Several correlations were observed among the study parameters. First, the positive correlation between the percentages of Rorγt- and Gata3-expressing CD4+ T cells indicates their functional interplay. At low levels, Gata3 contributes to the development of Rorγt-expressing CD4+ T cells; however, the role of Gata3 in Th1 or Th17 cells is still unclear [22]. Next, the observed positive correlation between T-bet-expressing CD4+ T cells and the activated CD8+ T cells, which express CD38 and HLA-DR molecules, reflects a direct connection between the Th1 response and cytotoxic immunity. It is well known that Th1 cells produce IFN-γ, inducing cytotoxic T cells that are crucial for the control of HCV replication and lysis of infected cells [23]. In addition to T-cell regulatory interactions, a negative correlation between monocytic MDSCs and activated CD8+ T cells found in the study subjects with CHC may reflect suppression of T-cell-mediated immunity by MDSCs. This notion is supported by the results of a study that demonstrated high levels of phosphorylated signal transducer and activator of transcription 3 and IL-10 in MDSCs isolated from patients with CHC [24]. When these MDSCs were depleted from isolated PBMCs, it led to in vitro restoration of T-cell-mediated immunity and significantly increased IFN-γ production. Thus, our findings likely suggest the immunosuppressive potential of HCV-induced MDSCs.

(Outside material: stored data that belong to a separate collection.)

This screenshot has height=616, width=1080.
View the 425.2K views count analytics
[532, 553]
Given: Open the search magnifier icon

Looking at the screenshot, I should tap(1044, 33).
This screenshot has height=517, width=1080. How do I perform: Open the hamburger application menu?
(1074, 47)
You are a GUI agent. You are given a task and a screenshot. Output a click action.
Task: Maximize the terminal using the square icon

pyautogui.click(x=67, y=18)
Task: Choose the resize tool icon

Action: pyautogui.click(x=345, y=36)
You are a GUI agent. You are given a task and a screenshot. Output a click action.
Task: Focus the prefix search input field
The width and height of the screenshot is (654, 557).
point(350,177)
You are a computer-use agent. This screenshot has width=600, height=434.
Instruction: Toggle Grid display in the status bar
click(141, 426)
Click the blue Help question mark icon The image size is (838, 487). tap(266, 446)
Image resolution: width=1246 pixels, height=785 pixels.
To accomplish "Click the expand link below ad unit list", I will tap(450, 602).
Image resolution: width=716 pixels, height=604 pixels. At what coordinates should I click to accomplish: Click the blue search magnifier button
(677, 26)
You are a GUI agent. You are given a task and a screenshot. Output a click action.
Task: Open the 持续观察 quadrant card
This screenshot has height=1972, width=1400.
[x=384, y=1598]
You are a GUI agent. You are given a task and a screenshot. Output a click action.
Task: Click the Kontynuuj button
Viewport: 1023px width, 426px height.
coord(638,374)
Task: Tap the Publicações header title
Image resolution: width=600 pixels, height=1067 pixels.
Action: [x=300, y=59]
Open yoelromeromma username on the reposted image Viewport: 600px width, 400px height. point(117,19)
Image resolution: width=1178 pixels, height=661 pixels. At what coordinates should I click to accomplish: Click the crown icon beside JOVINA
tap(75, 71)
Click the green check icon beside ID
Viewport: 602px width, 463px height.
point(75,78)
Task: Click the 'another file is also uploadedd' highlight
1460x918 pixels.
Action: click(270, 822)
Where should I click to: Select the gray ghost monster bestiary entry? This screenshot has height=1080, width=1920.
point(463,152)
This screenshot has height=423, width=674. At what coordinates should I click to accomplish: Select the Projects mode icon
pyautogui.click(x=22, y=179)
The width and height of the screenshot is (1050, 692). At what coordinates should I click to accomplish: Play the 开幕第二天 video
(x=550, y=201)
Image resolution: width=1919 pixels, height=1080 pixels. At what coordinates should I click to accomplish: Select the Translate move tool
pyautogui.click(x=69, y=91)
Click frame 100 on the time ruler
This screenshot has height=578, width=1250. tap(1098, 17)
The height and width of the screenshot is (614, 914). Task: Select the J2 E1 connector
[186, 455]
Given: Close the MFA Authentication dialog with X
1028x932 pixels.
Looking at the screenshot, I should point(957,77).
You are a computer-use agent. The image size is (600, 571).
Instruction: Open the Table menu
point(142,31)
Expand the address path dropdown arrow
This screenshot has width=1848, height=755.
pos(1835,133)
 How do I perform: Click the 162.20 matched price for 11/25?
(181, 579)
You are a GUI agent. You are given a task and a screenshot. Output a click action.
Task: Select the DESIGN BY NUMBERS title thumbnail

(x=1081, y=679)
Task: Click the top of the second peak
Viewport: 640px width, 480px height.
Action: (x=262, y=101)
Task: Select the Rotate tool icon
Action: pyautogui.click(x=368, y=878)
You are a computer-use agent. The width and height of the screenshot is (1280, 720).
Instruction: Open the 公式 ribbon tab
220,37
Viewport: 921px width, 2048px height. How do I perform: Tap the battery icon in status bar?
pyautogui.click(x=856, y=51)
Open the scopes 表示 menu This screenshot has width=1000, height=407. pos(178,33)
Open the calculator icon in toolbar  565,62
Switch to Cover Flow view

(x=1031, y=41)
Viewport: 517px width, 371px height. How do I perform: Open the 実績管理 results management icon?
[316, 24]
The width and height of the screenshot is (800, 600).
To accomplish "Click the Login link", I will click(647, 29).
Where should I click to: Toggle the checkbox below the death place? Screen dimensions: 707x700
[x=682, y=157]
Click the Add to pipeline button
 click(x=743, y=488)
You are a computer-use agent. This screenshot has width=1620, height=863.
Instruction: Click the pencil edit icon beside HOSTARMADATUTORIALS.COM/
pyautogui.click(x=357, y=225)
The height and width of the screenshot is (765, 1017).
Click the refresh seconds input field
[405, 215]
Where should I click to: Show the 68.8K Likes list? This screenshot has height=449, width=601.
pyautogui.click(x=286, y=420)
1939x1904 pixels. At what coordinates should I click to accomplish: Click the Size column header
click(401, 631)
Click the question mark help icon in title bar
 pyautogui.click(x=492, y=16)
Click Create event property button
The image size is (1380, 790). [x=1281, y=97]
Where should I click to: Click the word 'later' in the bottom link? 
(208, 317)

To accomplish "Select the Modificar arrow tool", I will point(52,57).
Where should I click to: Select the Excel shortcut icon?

This study has several limitations. First, we did not evaluate the phenotypes of circulating CD4+ T cells using analysis of intracellular cytokines. Nevertheless, our findings are consistent with previous studies. Second, we did not provide detailed information on persons with spontaneous viral clearance, including when and how these subjects contracted HCV infection. The reason is that many of these subjects were drug addicts lost on follow-up, and retrieving additional clinical data from this cohort was impossible. Third, the study was originally designed as a longitudinal study of effects of IFN-based therapies of CHC on the frequencies of TF expression in CD4+ T cells for which the samples size was calculated. Therefore, the cohorts of CHC patients and persons with spontaneous viral clearance are relatively small. On the other hand, the study design enabled us to evaluate TFs profiles of CD4+ T cells that may play a role in the transition from acute to chronic viral infection.

5. Conclusions

The observed modulation of lineage-defining TFs in CD4+ T cells indicates downregulation of proinflammatory responses as an important mechanism leading to chronic HCV infection. Nevertheless, our data also suggest a protective role of the Th17 response, which can be utilized in the development of a preventive HCV vaccine.

Data Availability

All data generated or analyzed during this study are included in this published article.

Conflicts of Interest

The authors declare that there are no conflicts of interest.

Acknowledgments

The authors thank Dr. David A. Lawrence (Wadsworth Center, NYS DOH, Albany, USA) for critical review of the data and proofreading of the manuscript. This work was supported by the Internal Grant Agency of the Ministry of Health of the Czech Republic grant NT 14072-3/2013 and the Charles University Project PROGRES Q26/LF1.